Prima di partire il protagonista narratore ha assistito però a uno spettacolo di marionette, dove due personaggi storici di Torino se le danno di santa ragione usando come armi altri burattini, diciamo secondari: e questa è in fondo la sola illuminazione che gli è concessa, capisce che non c’è possibilità di razionalizzare, l’orrore è inscalfibile. Non ha motivazioni, non si riesce a spiegarlo, lo si può solo contemplare ed eventualmente subire.
C’è però una traccia, extratestuale: De Maria scriveva nei primi anni di piombo, in una città incupita e minacciata, dove nel ’76 si aprì il grande processo al nucleo storico delle Br, condizionato dalla paura che spingeva i giurati popolari a non accettare l’incarico e dalle minacce ai legali.
Nel ‘77 venne assassinato il presidente dell’ordine degli avvocati, Fulvio Croce, ma già negli anni precedenti il peso di ignoti pericoli in cui poteva incorrere chiunque sena sapere perché era più che palpabile.
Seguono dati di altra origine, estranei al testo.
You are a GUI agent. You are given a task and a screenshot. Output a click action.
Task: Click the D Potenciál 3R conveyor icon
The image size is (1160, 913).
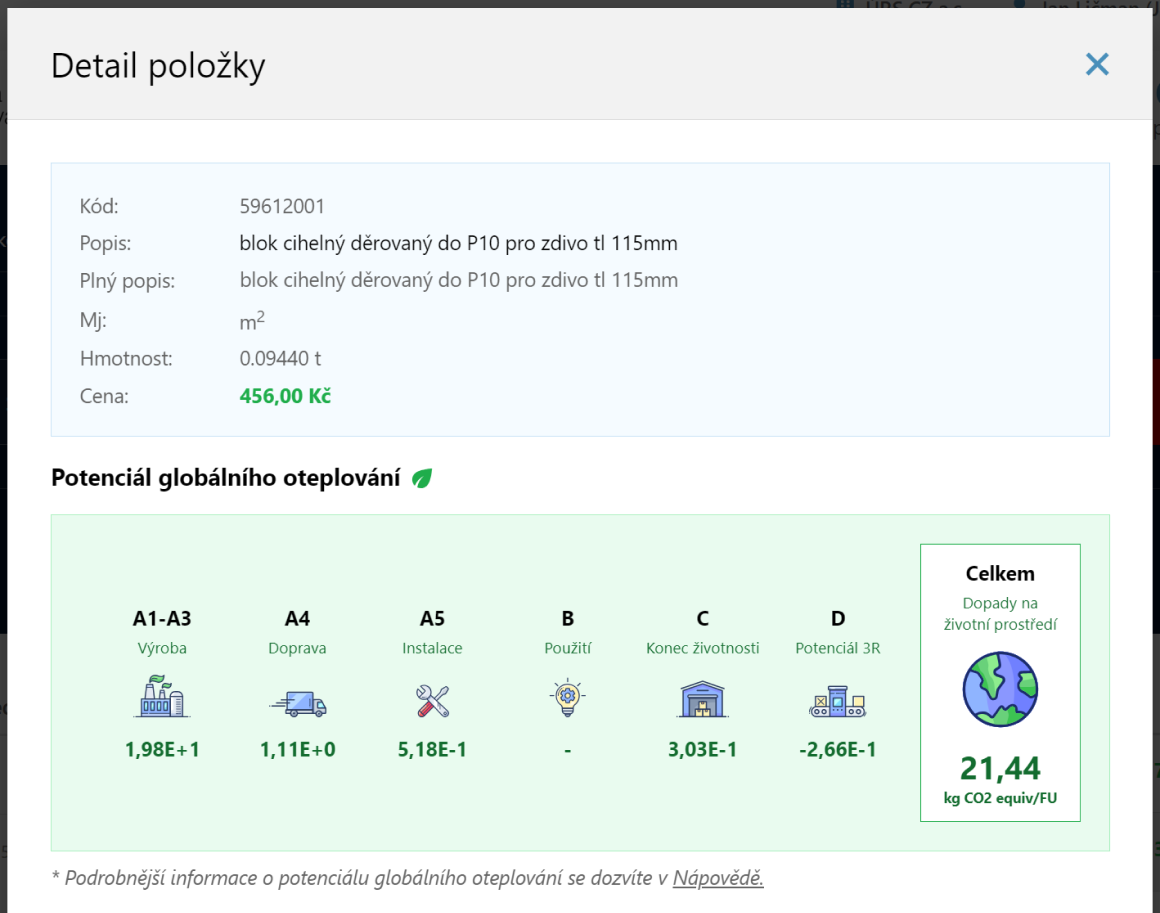click(x=837, y=702)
La città si era chiusa su se stessa, le notti erano davvero buie e desolate. Il romanzo coglie bene questo momento, in qualche modo ne è la metafora o l’apologo. È un documento sorprendente e misterioso. Che poi sia o meno un “capolavoro sconosciuto” – ma non nel senso di Balzac e del suo celeberrimo racconto omonimo sulla follia di un grande pittore – è tutto sommato irrilevante.